**** Source document

Why Does Yorkshire Have So Much Toxic Waste?

Why Does Yorkshire Have So Much Toxic Waste main

West Yorkshire is named as one of the worst counties for toxic landfill sites in the country.

According to studies on hazardous waste disposal sites, West Yorkshire is one of the worst counties in the United Kingdom for toxic landfill sites. Enviro Skip Hire has dug into the data and found that these conclusions are supported by a review of Environmental Agency figures, which shows that about half of West Yorkshire’s disposal sites now store waste that, over time, becomes hazardous. This is primarily waste accumulated from commercial and industrial activities.

According to the data provided by the Environmental Agency, toxic landfill sites are scattered all over England and Wales. Greater Manchester is the county with the most toxic landfill sites in the UK, with a staggering total of 94. West Yorkshire has a total of 38 across the county – Kirklees, Leeds, and Calderdale are home to eleven toxic landfill sites each, with Wakefield being home to four. Hence, this is a problem that needs to be addressed head-on. Remarkably, North Yorkshire is one of the counties with the least toxic landfill sites.

Landfill Issues

The average landfill site may be detrimental to the environment if not properly maintained or abandoned. Unlike contemporary landfills, older landfills, typically abandoned, are not lined to prevent the escape of toxic chemicals released during waste decomposition before deposition.

Why Does Yorkshire Have So Much Toxic Waste

There are about 1,282 former landfill sites in West Yorkshire alone, with Calderdale having the highest – that is equivalent to approximately 5 per 10,000 people across West Yorkshire and 13 per 10,000 people in Calderdale, which is way more than the national average of 3 per 10, 000 people.

********
**** Data shown

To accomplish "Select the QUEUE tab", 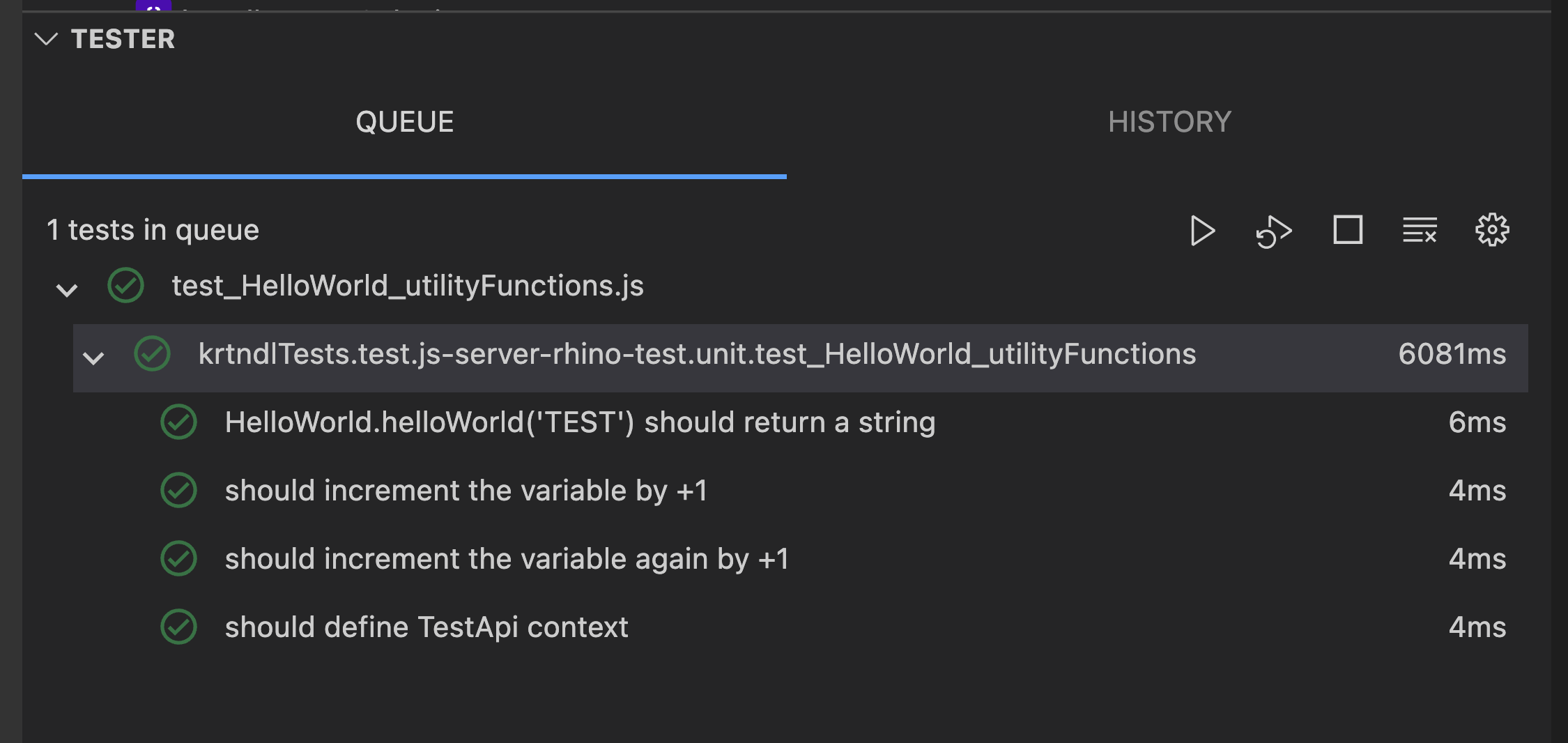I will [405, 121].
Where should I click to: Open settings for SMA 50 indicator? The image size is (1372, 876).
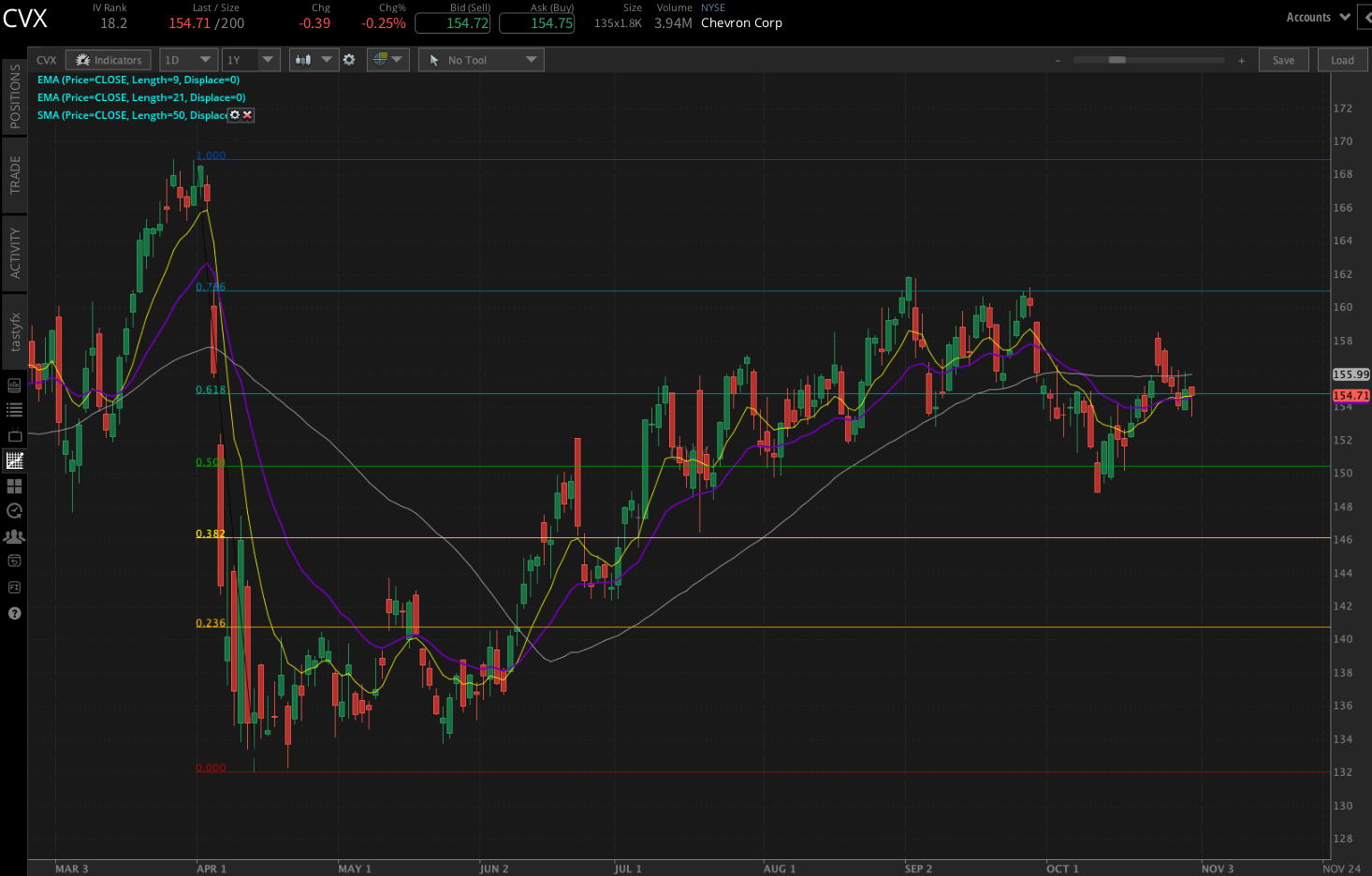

********

Problem to work on – Continue the article on Yorkshire's toxic landfill sites, starting right after its last sentence.

Output of the exercise –
Hazardous Endangerment

The majority of hazardous wastes are combustible, reactive, or corrosive. These hazardous sites not only contribute to pollution but also endanger the health and environment of nearby residents. Hazardous substances employed in producing some of the waste break down and interact chemically at the landfill site, resulting in toxins, leachate, and greenhouse gasses.

Due to the high concentration of poisons and wastes, abandoned dump sites constitute the biggest environmental hazard. People, local animals, and plants will all be severely impacted by erosion, suffering from cancer and other illnesses to increased mortality and decreased fertility.

The majority of toxic landfill sites are either abandoned or neglected. Thus, it is up to local authorities to find them and conduct a cleanup initiative. The government must also join by expressing its support and offering financial assistance. The county’s toxic waste sites may dramatically decrease with the proper plan and resolution.